8:34am PT by Eriq Gardner
Why 'Million Dollar Decorators' Art Now Sits in a Lawyer's Office
In July, photographer Michael Eastman brought a wild lawsuit against Warner Bros., NBC Universal and a celebrity interior decorator alleging that Bravo's reality series Million Dollar Decorators infringed a copyright on a photograph by blowing it up really large and hanging it the living room of model/actress Daisy Fuentes. The man was unable to get a preliminary injunction that would have prevented Bravo from airing the episode in question, but he's now received one small victory: The enlarged photograph, called the "pièce de résistance" of episode 5 of the show, has been removed from Fuentes' home.
The dispute happened after Eastman was contacted by co-defendant Martyn Lawrence Bullard, an interior decorator whose celebrity clients include Elton John, Cher, Aaron Sorkin and Kid Rock, who wanted to use Eastman's work, "Isabella Two Chairs, 1999" for the show.

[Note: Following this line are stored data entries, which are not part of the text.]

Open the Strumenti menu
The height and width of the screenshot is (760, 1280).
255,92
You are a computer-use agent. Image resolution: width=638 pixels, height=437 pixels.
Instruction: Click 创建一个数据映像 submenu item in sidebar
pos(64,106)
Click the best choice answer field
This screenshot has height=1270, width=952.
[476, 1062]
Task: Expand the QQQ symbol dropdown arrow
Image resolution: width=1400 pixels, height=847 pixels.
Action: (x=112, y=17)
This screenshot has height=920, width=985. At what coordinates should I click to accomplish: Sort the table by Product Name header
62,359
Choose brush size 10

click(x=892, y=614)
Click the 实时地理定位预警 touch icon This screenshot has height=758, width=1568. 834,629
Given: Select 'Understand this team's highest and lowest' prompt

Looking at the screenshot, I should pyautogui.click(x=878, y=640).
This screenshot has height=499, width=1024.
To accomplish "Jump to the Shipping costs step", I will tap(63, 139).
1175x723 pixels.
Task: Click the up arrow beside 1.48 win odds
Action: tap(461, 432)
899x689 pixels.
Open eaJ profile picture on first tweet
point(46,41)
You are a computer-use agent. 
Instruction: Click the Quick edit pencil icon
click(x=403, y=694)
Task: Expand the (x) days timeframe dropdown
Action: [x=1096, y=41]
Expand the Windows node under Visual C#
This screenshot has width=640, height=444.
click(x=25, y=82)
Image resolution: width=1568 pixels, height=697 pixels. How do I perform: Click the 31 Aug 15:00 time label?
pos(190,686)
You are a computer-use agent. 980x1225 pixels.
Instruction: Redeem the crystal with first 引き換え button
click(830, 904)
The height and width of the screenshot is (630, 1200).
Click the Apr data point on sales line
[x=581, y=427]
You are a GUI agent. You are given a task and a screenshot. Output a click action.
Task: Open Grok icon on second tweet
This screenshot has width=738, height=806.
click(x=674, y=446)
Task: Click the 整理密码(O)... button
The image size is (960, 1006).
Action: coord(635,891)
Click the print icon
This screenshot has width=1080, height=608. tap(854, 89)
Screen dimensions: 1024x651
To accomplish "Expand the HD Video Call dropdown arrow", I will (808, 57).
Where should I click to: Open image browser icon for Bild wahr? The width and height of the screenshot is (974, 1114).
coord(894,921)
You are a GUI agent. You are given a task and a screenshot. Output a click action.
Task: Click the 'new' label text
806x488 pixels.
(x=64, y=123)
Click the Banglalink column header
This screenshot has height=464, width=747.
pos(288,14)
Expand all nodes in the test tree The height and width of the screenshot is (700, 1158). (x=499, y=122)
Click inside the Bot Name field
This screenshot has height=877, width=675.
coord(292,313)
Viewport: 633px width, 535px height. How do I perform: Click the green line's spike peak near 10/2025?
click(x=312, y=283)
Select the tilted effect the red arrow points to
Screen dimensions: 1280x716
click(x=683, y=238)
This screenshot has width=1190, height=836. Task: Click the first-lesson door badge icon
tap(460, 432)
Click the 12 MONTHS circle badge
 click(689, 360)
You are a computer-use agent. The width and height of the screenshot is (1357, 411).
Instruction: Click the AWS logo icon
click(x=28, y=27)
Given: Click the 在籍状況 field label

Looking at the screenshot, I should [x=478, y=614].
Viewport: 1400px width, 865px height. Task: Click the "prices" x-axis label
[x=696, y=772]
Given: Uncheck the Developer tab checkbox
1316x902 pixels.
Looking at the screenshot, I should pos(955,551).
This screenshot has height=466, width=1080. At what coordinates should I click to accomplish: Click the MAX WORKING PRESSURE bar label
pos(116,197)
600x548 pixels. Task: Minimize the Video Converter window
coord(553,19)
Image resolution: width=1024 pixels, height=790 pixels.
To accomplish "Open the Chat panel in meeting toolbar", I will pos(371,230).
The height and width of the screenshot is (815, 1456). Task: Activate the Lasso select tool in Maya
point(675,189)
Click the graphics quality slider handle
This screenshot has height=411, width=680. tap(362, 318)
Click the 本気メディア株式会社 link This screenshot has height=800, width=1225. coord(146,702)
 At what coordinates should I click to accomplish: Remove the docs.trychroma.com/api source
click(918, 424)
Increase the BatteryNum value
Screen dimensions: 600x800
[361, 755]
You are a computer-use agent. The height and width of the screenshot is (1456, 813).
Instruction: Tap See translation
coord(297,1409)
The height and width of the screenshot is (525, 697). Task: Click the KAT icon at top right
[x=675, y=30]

The two agreed it could happen, but instead of taking an authorized version, Bullard allegedly found a color photograph from the Internet, and took it to Warner Bros. in Burbank, where reps from the studio proudly demonstrated their "special image-enlargement machine."
Warners' equipment was used to transform the small downloaded image into an enormous 15 feet tall and 8 feet wide reproduction of Eastman's work. It was placed with great reality TV fanfare in Fuentes' living room. The "pièce de résistance" was shown on Million Dollar Decorators, kicking off Eastman's lawsuit for copyright infringement, breach of contract, and a violation of the Visual Artists Act of 1990.
Eastman wanted an injunction, but U.S. District Judge Henry Edward Autrey denied the request, finding that the parties clearly had a written agreement and to the extent there was a controversy, it was over the scope of the license. "That alone does not amount to enough evidence to convince the Court that Plaintiffs will likely succeed on the merits," wrote the judge.
But Eastman got better news recently when he was informed by the defendants that the massively enlarged reproduction of his work was off of Fuentes' wall and sitting in a lawyer's office as potential evidence in the case. A notice was submitted to the court on Tuesday in which Eastman says he's partially satisfied with this interim outcome. The defendants maintain no wrongdoing.